### Work to complete
Reproduce the entries below word for word, beginning with their first line and continuing through the line that contains "pyautogui.click(x=314, y=108)", including that line.

(Dataset entries)
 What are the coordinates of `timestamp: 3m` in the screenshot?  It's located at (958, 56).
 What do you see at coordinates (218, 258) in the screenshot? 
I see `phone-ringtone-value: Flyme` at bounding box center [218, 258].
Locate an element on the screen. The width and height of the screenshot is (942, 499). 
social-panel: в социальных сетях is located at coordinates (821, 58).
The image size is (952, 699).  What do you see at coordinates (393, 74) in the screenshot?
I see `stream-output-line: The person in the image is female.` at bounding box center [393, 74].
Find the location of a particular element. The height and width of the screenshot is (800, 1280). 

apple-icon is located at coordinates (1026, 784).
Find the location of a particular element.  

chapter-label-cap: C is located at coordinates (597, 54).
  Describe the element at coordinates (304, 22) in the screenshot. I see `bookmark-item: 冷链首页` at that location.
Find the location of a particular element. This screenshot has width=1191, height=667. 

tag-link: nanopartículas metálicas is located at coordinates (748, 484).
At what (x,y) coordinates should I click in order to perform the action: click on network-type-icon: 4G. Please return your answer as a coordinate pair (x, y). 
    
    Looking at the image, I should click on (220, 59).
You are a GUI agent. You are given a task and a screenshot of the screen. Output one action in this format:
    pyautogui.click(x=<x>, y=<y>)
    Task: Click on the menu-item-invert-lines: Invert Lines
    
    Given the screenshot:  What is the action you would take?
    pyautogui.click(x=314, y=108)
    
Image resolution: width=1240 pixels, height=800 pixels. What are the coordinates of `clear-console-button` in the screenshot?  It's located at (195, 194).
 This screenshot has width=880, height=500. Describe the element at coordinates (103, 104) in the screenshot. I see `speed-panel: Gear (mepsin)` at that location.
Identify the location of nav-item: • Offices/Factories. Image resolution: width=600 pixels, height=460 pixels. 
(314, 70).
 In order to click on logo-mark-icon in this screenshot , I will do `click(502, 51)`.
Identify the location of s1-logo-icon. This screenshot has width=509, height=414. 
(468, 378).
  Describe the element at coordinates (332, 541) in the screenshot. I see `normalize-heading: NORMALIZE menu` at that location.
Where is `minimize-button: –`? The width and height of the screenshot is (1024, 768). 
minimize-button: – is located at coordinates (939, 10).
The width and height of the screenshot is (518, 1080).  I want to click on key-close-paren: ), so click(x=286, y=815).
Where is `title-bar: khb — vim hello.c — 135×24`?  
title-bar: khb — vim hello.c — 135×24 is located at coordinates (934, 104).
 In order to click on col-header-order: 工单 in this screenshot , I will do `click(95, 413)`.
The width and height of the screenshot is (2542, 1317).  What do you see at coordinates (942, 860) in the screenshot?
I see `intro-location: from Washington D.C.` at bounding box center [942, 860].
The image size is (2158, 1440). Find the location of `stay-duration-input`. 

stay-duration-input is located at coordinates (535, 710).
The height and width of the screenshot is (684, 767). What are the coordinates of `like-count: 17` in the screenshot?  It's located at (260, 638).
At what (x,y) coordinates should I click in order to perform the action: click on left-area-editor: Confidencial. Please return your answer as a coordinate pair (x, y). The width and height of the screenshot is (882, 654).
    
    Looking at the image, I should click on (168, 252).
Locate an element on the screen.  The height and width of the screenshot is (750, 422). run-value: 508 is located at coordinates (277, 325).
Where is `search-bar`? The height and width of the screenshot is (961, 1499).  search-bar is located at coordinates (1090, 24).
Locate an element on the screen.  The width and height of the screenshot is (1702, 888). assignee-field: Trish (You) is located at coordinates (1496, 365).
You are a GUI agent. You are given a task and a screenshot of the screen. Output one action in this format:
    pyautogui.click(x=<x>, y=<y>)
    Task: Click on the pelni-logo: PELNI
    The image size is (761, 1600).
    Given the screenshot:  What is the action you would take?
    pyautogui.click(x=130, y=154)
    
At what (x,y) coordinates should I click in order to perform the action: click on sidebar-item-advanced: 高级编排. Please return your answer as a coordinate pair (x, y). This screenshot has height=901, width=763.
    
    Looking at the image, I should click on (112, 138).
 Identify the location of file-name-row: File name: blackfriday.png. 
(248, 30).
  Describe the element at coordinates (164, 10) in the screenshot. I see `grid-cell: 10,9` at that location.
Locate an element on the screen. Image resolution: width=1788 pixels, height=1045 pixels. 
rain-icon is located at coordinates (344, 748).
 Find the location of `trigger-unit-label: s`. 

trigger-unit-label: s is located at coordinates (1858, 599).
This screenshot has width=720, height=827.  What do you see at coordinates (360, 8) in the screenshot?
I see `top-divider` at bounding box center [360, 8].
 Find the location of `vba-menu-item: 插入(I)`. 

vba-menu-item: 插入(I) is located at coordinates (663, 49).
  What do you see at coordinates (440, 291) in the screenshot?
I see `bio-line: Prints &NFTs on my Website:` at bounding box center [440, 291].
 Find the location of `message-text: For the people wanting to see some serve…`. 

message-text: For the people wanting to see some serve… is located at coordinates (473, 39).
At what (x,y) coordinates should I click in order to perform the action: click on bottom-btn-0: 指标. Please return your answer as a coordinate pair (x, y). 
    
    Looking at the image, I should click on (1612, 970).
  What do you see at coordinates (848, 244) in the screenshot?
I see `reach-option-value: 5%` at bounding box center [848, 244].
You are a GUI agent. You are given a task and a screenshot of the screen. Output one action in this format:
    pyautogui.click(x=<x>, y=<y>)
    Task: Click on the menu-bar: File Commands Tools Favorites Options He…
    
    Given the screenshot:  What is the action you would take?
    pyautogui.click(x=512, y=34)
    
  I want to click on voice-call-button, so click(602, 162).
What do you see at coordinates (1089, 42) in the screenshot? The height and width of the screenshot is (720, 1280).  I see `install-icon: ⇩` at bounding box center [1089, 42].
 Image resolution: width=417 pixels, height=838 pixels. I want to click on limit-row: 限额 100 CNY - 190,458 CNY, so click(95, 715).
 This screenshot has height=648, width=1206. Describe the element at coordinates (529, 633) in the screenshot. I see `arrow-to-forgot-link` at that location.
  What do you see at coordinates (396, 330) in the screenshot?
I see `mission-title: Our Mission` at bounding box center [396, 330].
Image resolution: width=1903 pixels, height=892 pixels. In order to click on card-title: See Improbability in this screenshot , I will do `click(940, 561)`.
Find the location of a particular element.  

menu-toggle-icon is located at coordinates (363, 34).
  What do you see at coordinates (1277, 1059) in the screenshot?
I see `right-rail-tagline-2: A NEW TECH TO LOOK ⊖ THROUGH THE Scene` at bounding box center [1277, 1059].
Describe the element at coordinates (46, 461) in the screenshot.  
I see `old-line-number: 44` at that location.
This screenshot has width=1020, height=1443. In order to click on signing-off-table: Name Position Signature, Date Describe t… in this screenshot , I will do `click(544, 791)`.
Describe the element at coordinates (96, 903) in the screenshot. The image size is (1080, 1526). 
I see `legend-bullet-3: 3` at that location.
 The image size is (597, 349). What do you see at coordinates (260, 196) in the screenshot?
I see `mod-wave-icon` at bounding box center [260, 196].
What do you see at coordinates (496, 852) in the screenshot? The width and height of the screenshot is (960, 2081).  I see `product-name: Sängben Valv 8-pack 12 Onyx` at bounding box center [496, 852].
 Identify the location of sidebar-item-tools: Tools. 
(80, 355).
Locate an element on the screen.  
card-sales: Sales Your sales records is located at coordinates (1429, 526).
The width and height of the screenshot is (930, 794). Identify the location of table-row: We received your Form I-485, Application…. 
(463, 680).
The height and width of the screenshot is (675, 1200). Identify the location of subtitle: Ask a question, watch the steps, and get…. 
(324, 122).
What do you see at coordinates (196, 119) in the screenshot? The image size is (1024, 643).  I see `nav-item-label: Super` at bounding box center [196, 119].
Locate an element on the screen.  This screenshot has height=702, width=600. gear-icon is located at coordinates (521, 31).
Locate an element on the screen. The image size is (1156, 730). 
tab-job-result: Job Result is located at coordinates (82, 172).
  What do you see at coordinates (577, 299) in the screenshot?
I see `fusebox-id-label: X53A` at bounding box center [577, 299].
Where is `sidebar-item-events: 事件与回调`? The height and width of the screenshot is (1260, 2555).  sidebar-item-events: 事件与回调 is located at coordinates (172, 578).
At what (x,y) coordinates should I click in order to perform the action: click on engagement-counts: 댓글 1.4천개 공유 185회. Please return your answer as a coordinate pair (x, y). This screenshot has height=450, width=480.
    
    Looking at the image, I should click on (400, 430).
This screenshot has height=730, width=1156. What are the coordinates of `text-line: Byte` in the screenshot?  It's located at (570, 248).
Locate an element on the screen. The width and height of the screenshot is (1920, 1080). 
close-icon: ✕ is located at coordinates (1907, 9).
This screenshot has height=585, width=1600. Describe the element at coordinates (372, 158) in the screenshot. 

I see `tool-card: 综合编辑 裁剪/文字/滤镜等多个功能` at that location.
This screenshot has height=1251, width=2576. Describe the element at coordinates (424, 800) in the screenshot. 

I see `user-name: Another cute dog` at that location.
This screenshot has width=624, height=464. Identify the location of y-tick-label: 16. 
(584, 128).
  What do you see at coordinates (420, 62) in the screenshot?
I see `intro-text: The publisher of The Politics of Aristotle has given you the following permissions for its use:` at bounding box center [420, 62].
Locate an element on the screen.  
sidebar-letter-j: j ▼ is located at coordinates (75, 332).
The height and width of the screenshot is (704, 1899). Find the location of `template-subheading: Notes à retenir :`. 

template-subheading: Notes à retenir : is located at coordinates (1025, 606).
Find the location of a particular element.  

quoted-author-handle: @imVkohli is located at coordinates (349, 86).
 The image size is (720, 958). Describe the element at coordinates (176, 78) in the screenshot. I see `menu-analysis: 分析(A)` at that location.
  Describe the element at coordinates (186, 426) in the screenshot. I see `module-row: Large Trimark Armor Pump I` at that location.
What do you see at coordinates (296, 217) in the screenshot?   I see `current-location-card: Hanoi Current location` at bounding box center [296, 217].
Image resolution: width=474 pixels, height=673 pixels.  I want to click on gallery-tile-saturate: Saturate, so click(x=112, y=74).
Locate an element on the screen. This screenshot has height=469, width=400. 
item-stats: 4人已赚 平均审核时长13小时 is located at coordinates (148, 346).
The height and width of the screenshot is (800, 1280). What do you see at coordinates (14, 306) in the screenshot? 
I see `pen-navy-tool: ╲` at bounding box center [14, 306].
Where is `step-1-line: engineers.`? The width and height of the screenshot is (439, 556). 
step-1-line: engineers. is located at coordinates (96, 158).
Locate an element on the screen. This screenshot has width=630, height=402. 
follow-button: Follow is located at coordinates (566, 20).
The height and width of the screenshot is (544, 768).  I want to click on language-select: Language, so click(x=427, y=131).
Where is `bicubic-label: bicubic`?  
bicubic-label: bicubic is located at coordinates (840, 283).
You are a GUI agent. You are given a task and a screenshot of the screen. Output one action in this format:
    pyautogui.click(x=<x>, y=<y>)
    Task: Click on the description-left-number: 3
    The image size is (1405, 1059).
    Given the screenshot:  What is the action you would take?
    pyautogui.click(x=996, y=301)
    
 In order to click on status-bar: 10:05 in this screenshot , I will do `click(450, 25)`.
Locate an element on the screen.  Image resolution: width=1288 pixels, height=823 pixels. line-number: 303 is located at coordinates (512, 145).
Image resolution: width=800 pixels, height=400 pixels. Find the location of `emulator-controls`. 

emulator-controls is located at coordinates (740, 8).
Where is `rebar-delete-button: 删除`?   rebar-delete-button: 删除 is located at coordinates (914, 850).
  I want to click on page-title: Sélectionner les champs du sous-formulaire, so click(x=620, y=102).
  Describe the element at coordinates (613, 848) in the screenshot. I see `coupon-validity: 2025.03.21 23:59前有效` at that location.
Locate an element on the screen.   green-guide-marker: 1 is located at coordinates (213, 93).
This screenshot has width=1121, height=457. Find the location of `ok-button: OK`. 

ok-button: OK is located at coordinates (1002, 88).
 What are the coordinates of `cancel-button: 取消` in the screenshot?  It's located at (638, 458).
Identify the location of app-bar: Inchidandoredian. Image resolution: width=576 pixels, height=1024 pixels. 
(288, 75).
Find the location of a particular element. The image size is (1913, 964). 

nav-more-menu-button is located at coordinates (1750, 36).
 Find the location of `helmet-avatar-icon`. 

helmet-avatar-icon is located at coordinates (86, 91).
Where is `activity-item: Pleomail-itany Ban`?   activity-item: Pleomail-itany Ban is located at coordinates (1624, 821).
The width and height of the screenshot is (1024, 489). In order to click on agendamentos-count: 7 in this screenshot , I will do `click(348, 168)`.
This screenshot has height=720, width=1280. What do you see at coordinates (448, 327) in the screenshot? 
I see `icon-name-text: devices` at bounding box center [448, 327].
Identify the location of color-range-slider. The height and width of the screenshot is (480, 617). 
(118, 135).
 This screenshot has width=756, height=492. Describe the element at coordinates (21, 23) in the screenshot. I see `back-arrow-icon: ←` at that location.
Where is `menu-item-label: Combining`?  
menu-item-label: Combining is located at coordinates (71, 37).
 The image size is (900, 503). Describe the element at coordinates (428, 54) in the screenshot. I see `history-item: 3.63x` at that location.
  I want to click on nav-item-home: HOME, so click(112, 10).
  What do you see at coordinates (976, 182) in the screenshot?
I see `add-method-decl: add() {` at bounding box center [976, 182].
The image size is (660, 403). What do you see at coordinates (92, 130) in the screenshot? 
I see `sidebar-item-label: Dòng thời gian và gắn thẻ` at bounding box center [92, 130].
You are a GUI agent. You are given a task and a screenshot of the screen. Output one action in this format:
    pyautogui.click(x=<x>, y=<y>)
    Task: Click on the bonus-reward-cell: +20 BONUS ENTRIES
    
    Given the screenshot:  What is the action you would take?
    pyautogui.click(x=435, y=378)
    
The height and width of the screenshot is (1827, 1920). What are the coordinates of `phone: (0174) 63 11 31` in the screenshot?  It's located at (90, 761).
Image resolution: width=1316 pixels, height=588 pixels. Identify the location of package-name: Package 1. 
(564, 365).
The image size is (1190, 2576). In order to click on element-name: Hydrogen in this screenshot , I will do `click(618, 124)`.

### Response to this task
 What are the coordinates of `timestamp: 3m` in the screenshot?  It's located at (958, 56).
 What do you see at coordinates (218, 258) in the screenshot? 
I see `phone-ringtone-value: Flyme` at bounding box center [218, 258].
Locate an element on the screen. The width and height of the screenshot is (942, 499). 
social-panel: в социальных сетях is located at coordinates (821, 58).
The image size is (952, 699).  What do you see at coordinates (393, 74) in the screenshot?
I see `stream-output-line: The person in the image is female.` at bounding box center [393, 74].
Find the location of a particular element. The height and width of the screenshot is (800, 1280). 

apple-icon is located at coordinates (1026, 784).
Find the location of a particular element.  

chapter-label-cap: C is located at coordinates (597, 54).
  Describe the element at coordinates (304, 22) in the screenshot. I see `bookmark-item: 冷链首页` at that location.
Find the location of a particular element. This screenshot has width=1191, height=667. 

tag-link: nanopartículas metálicas is located at coordinates (748, 484).
At what (x,y) coordinates should I click in order to perform the action: click on network-type-icon: 4G. Please return your answer as a coordinate pair (x, y). 
    
    Looking at the image, I should click on (220, 59).
You are a GUI agent. You are given a task and a screenshot of the screen. Output one action in this format:
    pyautogui.click(x=<x>, y=<y>)
    Task: Click on the menu-item-invert-lines: Invert Lines
    
    Given the screenshot:  What is the action you would take?
    pyautogui.click(x=314, y=108)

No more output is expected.